1. To make the ice cream, put the milk, peanuts, 2 tbsp peanut butter and the salt into a small pan set over a low heat. Bring to a simmer, then take off the heat and set aside for 20 minutes to infuse. Sieve into a clean pan, then rinse the peanuts and dry on kitchen paper.
2. Whisk the egg yolks and 150g sugar in a large bowl. Bring the peanut milk back to the boil and gradually pour over the eggs, whisking all the time. Return to the pan and cook gently, stirring constantly, until thickened and coating the back of a spoon – about 10 minutes. Pour into a bowl, cover the surface with cling film, cool then chill.
3. Meanwhile, in a small pan, gently heat the cream and soaked peanuts with the remaining 200g sugar and 2 tbsp peanut butter. Stir until the sugar dissolves, then simmer briskly, stirring often, to make a pourable, deep brown caramel; set aside to cool and stir in a large pinch of salt.
4. Churn the chilled peanut custard in an ice-cream machine until firmly set and the blade almost stops. Transfer 1⁄2 the ice cream to a pre-chilled container and ripple through 1⁄4 of the peanut caramel (gently warm through, if needed); top with the remaining ice cream and another 1⁄4 of the caramel. Freeze for at least 4 hours, or until set; reserve the remaining caramel to serve.
5. For the cookies, preheat the oven to 180 ̊C, gas mark 4. Using electric beaters, whisk the whole eggs and egg white, sugar, golden syrup and vanilla until frothy; whisk in the oil. In a separate bowl, sift together the cocoa, baking powder and bicarbonate of soda.
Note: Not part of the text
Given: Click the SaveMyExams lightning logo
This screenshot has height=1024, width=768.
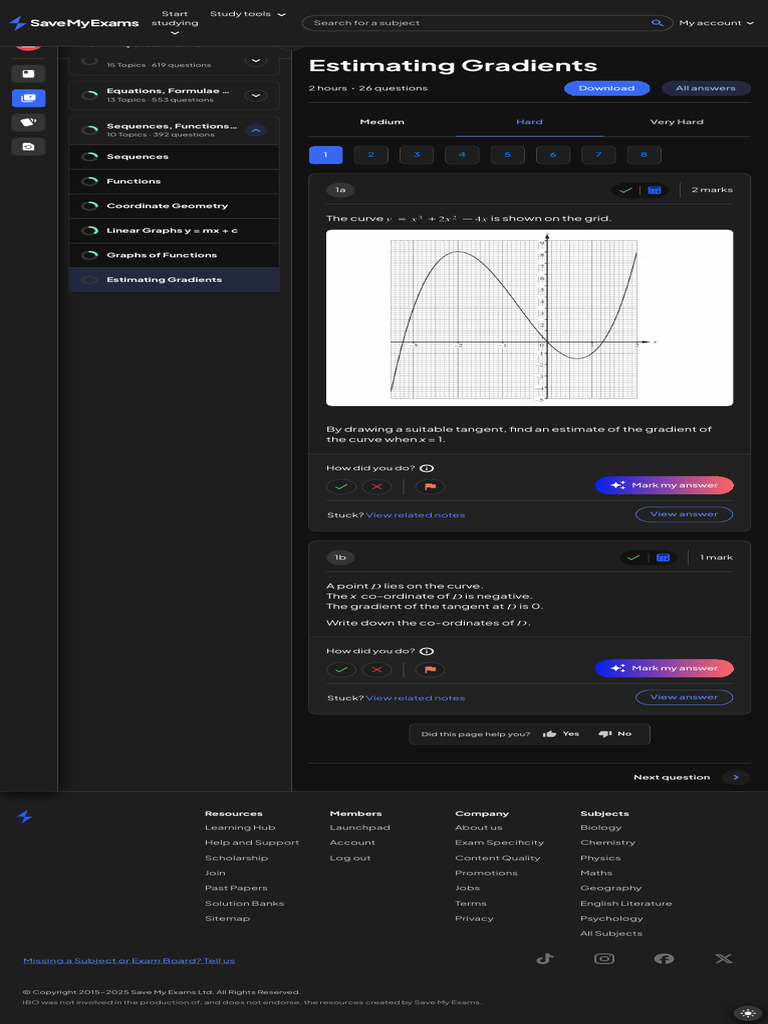Looking at the screenshot, I should [17, 23].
Fold into the egg mixture, followed by the chocolate chunks and salt. Put heaped tablespoons of the batter 2-3cm apart on parchment-lined baking trays. Bake in batches for 10-12 minutes, until crisp on the surface. Run a palette knife under each cookie, then transfer to a wire rack to cool.
6. Reheat the reserved caramel; add a dash more cream if it’s too thick. Serve scoops of ice cream between cookies with the reserved caramel drizzled over the top.